Today is very bittersweet. I am halfway through my time here in Tanzania, and it is my last day in Usa River, before I transition to Machame Lutheran hospital about two hours away where I will be living for the next month. Machame is a very small village located at the base of Mt. Kilimanjaro, and the hospital I will be working at serves many of the people who live in and around the mountain and do not have the capabilities for transportation to the hospitals in the city.

I am definitely a mixture of nerves and excitement today. I have loved this time to settle into the Tanzanian culture, immerse myself in my homestay, and learn each day in my classes. However, I also feel ready for a change, and am itching to get to work and use the language and technical skills I have been perfecting this past month. Please keep me in your prayers as I embark on my next adventure!
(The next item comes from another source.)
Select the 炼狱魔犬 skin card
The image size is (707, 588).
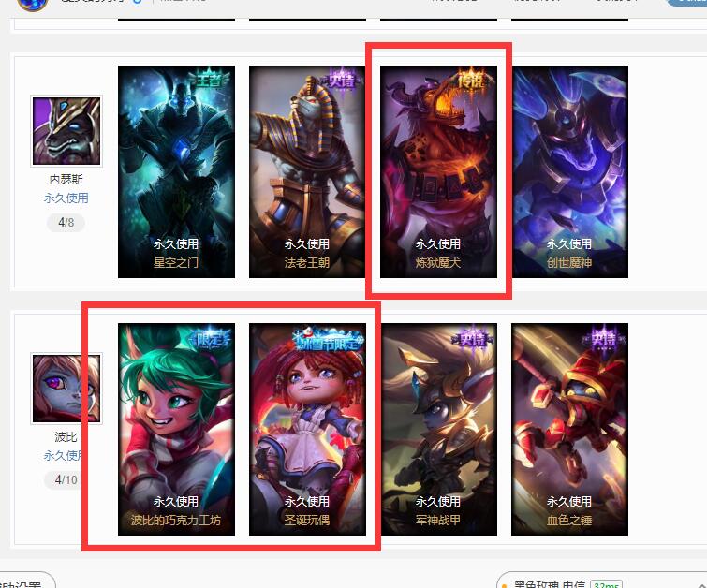pos(439,171)
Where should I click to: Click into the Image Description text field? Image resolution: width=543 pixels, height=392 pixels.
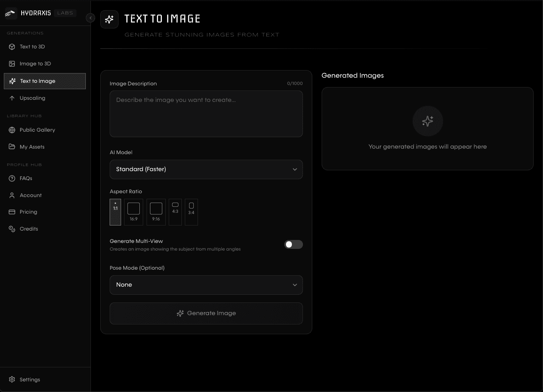point(206,114)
Last week, Kara (my roommate) and I made a “traditional” american dinner for our homestay. We prepared Macaroni and Cheese, Guacamole and Chips, Sweet Corn (from a can haha), and JELLO! The woman who is hosting us watched us prepare it, and then yesterday surprised us by making it for our farewell dinner! It will be very hard to leave the relationships I have made and the comfort of my homestay, as well as the other students I am here with. We are all moving to different hospitals tomorrow, up to five hours distance from each other! One of my friends, Bianca, made a farewell video documenting our Safari and some of our time together. I’ll put the link here– feel free to check it out, I’m featured in it a few times… http://www.youtube.com/watch?v=_-aqPpkiL7M

I’m also attaching a few pictures of me at my homestay!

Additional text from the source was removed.